Extracts prepared from Epidinium ecaudatum by two disintegration procedures contain [alpha]-galactosidase and isomaltase activities. Nearly all of the [alpha]-galactosidase is extracted by water. The [alpha]-galactosidase hydrolyses galactosylgalactosylglycerol faster than it does melibiose and hydrolyses other compounds containing [alpha]-(l[forward arrow]6)-linked galactose more slowly than melibiose. 4-[alpha]-Galactosylgalactose is also hydrolysed but melibiitol is scarcely attacked and methyl [beta]-L-arabinopyranoside not at all.
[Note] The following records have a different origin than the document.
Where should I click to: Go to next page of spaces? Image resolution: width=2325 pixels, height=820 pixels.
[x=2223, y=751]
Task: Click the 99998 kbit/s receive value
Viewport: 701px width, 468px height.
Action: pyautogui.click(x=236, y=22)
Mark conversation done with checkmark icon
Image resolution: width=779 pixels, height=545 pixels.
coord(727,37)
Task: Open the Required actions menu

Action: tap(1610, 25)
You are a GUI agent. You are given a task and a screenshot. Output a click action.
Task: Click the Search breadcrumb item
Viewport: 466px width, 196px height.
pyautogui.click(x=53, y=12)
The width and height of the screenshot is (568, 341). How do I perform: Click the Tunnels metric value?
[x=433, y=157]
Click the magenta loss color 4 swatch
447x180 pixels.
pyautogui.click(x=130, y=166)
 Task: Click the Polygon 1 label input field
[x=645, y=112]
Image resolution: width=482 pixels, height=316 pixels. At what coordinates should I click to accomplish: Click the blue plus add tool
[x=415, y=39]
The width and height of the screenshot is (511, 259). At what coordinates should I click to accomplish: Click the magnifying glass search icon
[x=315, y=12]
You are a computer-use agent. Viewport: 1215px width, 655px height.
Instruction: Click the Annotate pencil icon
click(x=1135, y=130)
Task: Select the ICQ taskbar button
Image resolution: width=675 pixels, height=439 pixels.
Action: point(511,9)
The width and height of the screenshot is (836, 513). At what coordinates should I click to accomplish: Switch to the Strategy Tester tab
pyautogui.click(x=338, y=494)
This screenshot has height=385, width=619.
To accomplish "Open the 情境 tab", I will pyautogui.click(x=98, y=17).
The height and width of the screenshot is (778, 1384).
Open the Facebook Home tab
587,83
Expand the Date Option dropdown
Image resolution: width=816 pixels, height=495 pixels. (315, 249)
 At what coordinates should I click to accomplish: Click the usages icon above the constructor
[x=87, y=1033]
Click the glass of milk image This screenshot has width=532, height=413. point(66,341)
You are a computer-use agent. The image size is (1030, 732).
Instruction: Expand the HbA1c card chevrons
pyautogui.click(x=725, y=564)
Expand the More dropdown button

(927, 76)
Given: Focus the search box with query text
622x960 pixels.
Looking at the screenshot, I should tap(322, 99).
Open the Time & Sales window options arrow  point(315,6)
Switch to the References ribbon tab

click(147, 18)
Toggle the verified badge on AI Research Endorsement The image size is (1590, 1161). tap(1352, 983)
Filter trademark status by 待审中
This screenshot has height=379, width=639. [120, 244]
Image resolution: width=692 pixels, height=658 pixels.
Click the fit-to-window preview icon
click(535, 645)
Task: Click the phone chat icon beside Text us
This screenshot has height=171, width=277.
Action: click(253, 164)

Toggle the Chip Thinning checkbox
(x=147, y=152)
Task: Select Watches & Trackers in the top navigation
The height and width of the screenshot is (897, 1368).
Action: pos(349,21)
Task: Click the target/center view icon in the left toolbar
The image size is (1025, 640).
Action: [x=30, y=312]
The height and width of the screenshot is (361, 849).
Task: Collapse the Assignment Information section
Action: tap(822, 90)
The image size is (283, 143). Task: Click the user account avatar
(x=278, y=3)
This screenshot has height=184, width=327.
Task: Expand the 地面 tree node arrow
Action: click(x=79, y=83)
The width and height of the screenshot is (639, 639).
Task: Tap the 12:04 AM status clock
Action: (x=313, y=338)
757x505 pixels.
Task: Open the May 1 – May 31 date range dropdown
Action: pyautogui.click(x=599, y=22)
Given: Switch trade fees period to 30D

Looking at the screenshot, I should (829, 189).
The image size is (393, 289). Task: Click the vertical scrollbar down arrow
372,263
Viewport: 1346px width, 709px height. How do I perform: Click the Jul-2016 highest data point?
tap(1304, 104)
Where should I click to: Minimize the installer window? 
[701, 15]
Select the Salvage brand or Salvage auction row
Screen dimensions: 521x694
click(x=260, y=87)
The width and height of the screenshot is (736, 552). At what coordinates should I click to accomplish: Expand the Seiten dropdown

Galactose is liberated from intact clover galactosyl-lipids, although no lipase activity could be demonstrated in the extracts. [beta]-Galactosylglycerol is not hydrolysed by the epidinial extracts. The [alpha] -galactosidase has optimum activity over the pH range 5.0-5.5 and temperature range 38-55[degree], and acts as a transferase in the presence of 2% of melibiose, galactose or galactosylgalactosylglycerol. The isomaltase, which appears to be a separate enzyme, has optimum activity at pH 6.0.